Zwei völlig unterschiedliche Bücher zu Europas Asylproblem: Franziska Grillmeier lässt Geflüchtete auf der Insel Lesbos sprechen, Ruud Koopmans plädiert für eine restriktive Flüchtlingspolitik.

Von René Wildangel

Unterschiedlicher können zwei Bücher über ein Thema nicht sein. Franziska Grillmeier beschreibt atmosphärisch die dramatischen Zustände auf der Insel Lesbos seit 2018. In "Die Insel" sprechen die Geflüchteten selbst, über ihre Traumata, es geht um ihre individuellen Schicksale. In der "Asyl-Lotterie" sind die Flüchtlinge Teil der Mengenlehre jener Statistiken, die Ruud Koopmans unablässig zitiert, um das große Ganze zu erklären, und sie sind auch eigentlich immer Teil der sogenannten "Flüchtlingskrise".

Diese zu analysieren, inklusive ihrer wirtschaftlichen, sicherheitspolitischen und gesellschaftlichen Risiken, wie es Koopmans ausführlich tut, ist sicher von Bedeutung.
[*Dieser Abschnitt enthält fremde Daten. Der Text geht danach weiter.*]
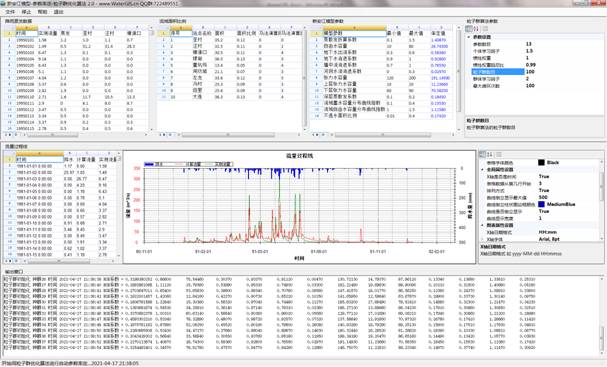Click the HH:mm date format value field
The image size is (607, 367).
(569, 232)
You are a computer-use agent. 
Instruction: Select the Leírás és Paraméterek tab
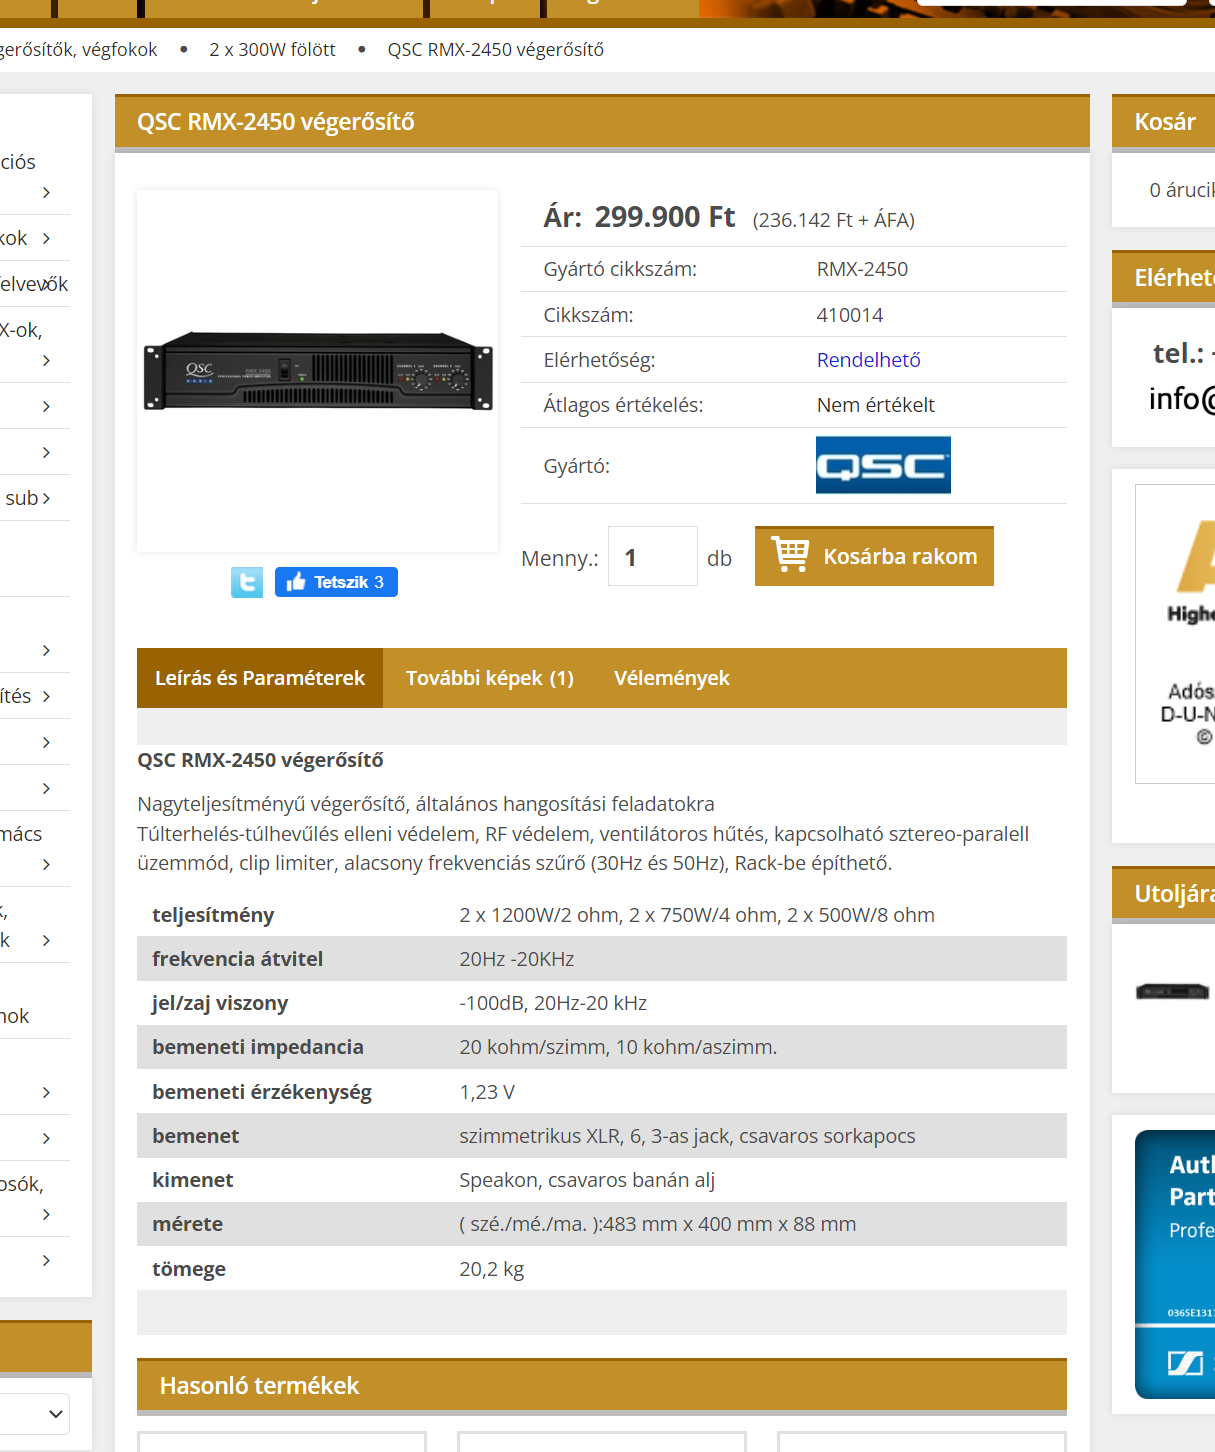(260, 678)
Allerdings will das Buch des Leiters der Abteilung Migration, Integration und Transnationalisierung am Berliner Wissenschaftszentrum mit dem ziemlich polemischen Titel "Die Asyl-Lotterie" erklärtermaßen etwas anderes, nämlich nicht die "Flüchtlingskrise", sondern die Krise des europäischen Asylsystems beleuchten, das - so stellt Koopmans zutreffend fest - den moralischen Anspruch, politisch Verfolgte zu schützen, längst nicht mehr leisten kann.
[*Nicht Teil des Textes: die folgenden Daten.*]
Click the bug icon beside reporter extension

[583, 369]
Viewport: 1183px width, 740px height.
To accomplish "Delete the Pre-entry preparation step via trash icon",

Ruud Koopmans: Die Asyl-Lotterie. Eine Bilanz der Flüchtlingspolitik von 2015 bis zum Ukrainekrieg. Verlag C.H. Beck, München 2023. 269 Seiten, 26 Euro. E-Book: 19,99 Euro. (Foto: C.H. Beck)
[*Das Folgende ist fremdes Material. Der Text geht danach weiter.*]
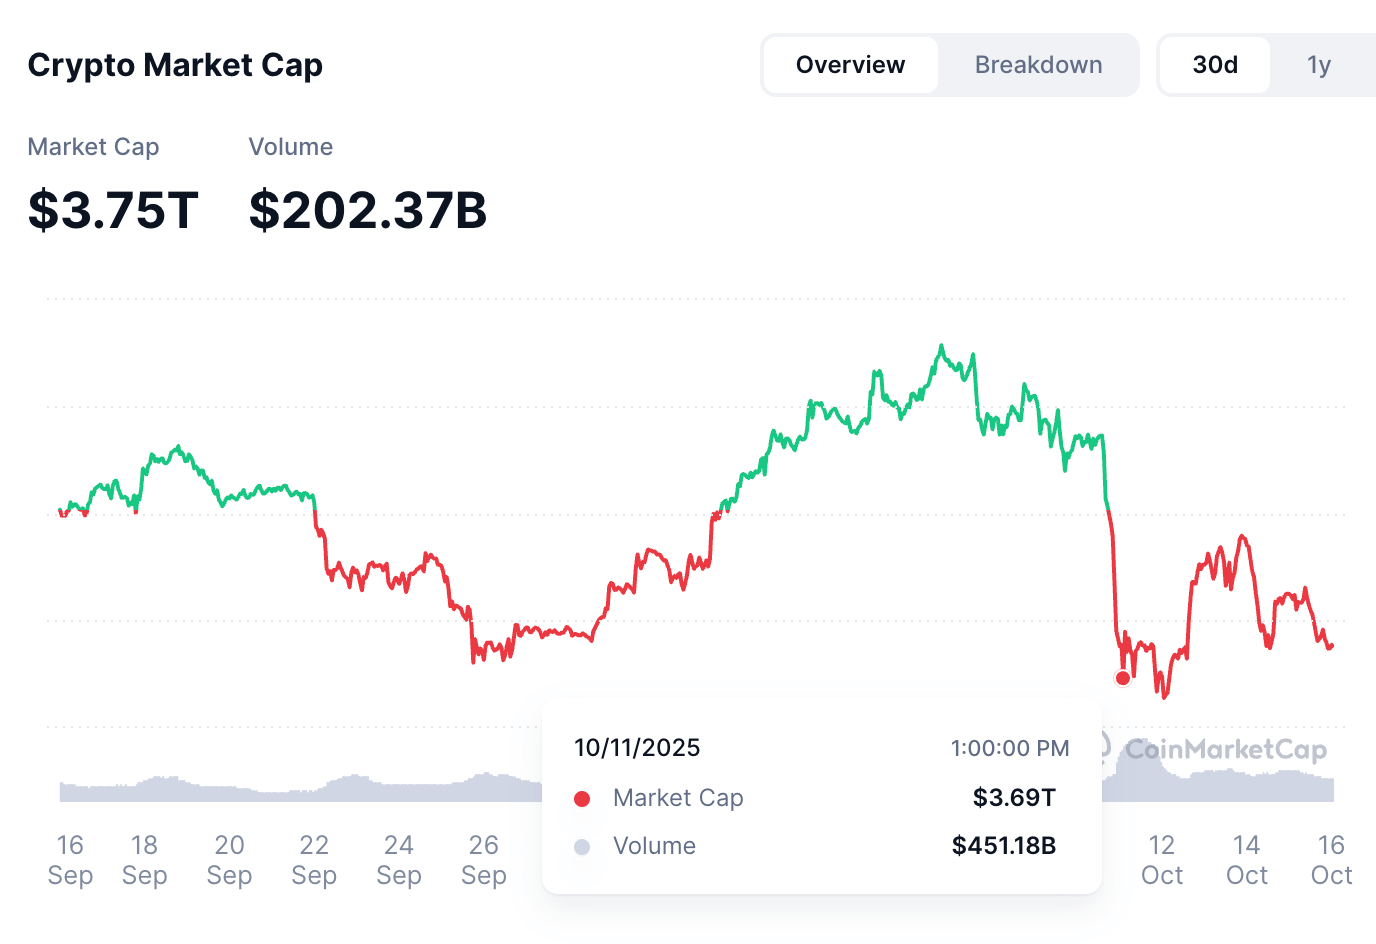Click the green peak of the chart line
This screenshot has height=944, width=1376.
pyautogui.click(x=941, y=345)
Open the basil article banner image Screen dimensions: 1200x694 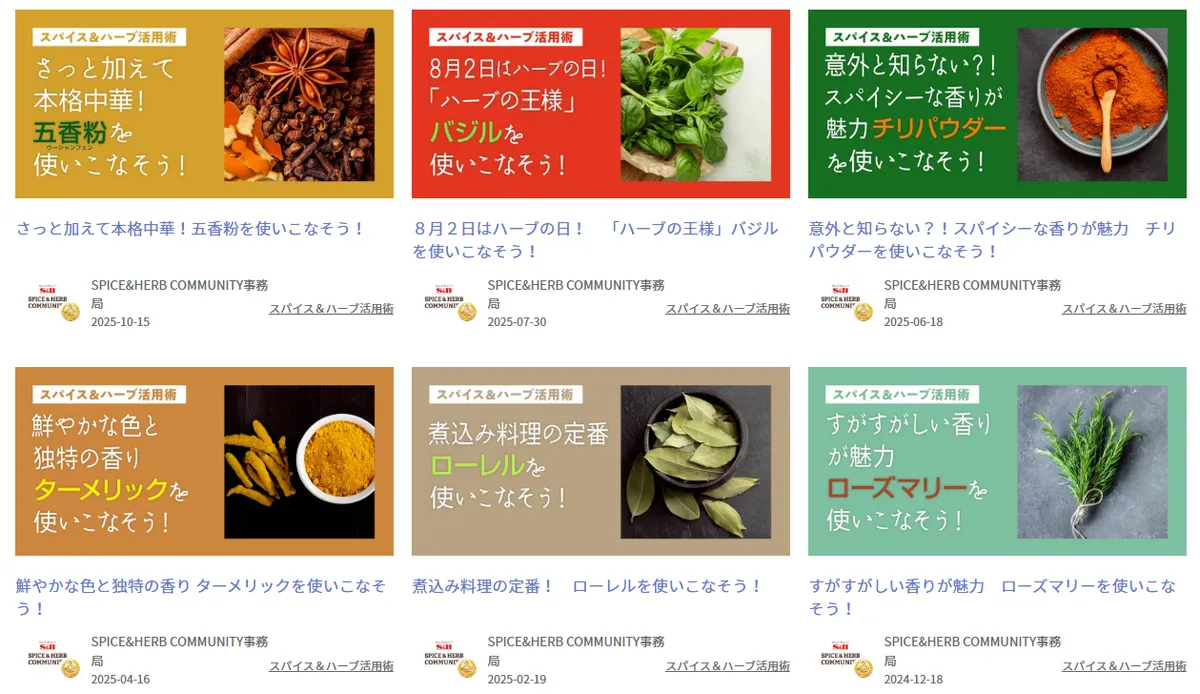pyautogui.click(x=601, y=104)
Er macht gleich zu Beginn deutlich, woran seiner Meinung nach dieses System krankt: Es lasse Schutzbedürftige im Stich und "zwinge sie, einen lebensgefährlichen Weg auf sich zu nehmen, um Europa zu erreichen". Es seien nur wenige dieser Ankommenden "politisch Verfolgte im klassischen Sinne", vielmehr seien sie geflohen vor Bürgerkriegen oder drohendem Kriegsdienst, oder sie seien Wirtschaftsmigranten. Zudem handele es sich überdurchschnittlich oft um junge Männer, die die beschwerliche Reise auf sich nehmen könnten. Diese würden zu "großzügig" (das in diesem Zusammenhang ziemlich zynisch wirkende Wort benutzt Koopmans mehrfach) geduldet, stattdessen sollte Europa Schutzbedürftige aufnehmen, die derzeit gar keine Möglichkeit hätten, nach Europa zu kommen.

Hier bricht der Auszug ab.